Click-target data
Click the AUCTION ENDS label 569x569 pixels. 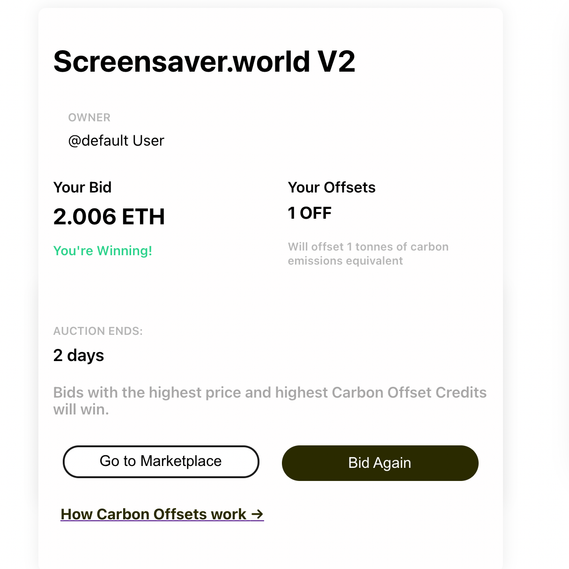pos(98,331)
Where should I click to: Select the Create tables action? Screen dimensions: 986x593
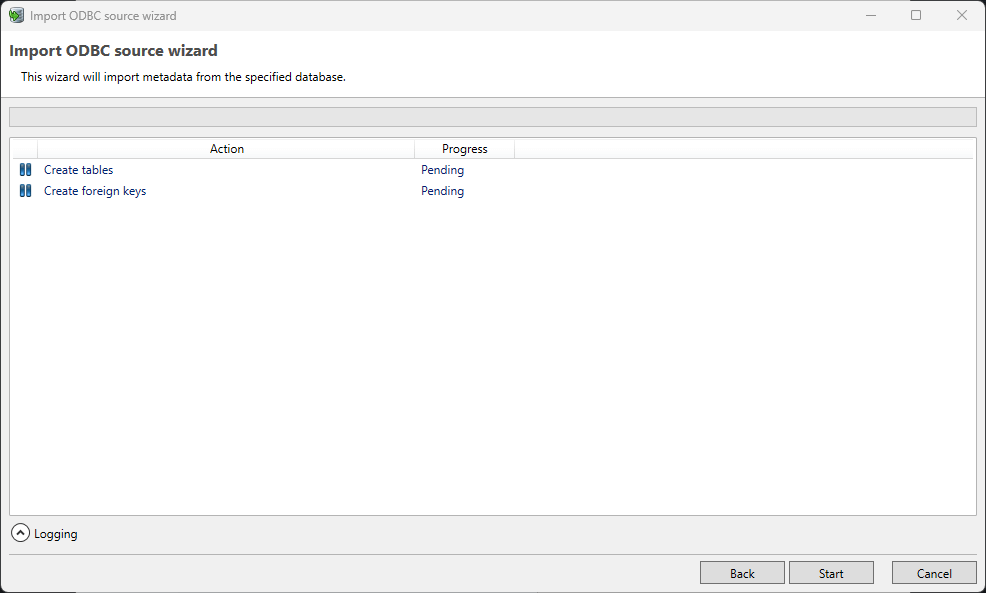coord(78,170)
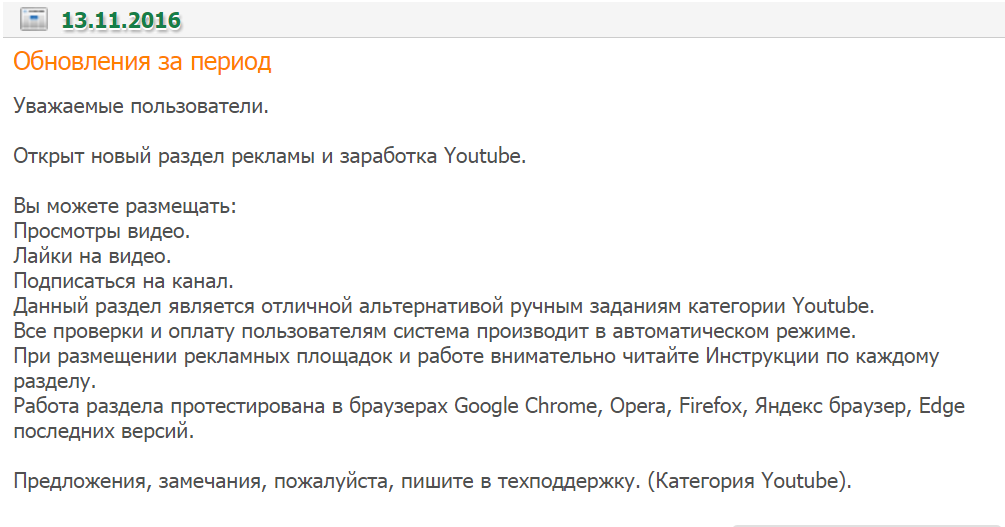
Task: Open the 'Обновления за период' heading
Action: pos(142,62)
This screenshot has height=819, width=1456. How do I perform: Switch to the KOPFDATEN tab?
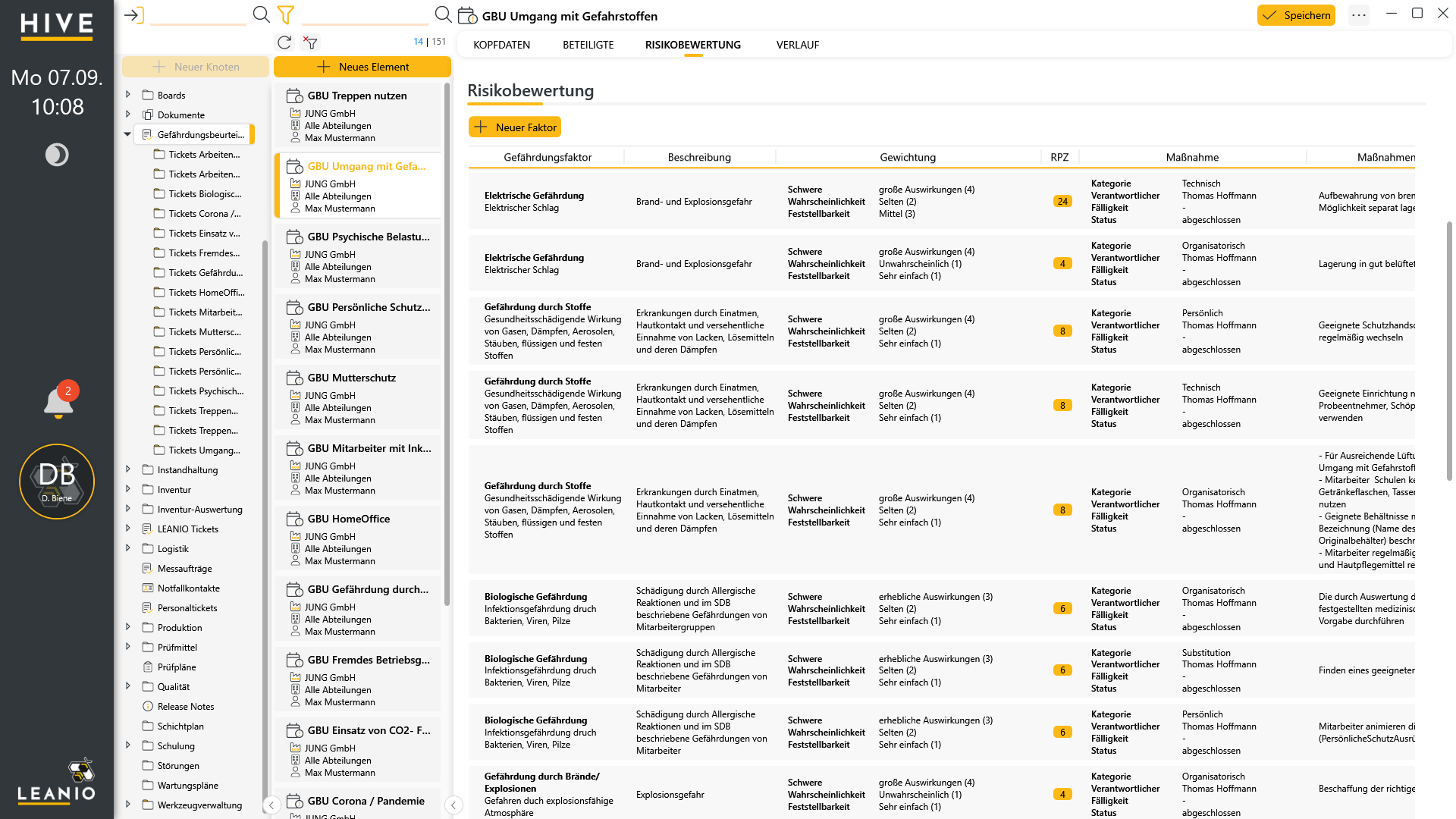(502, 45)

● Task objective:
Copy out word for word the stretch of the listing from the line containing "This screenshot has" through the end of the listing, and leave the pictures out.

● Exercise output:
This screenshot has height=819, width=1456. How do I perform: Switch to the KOPFDATEN tab?
(502, 45)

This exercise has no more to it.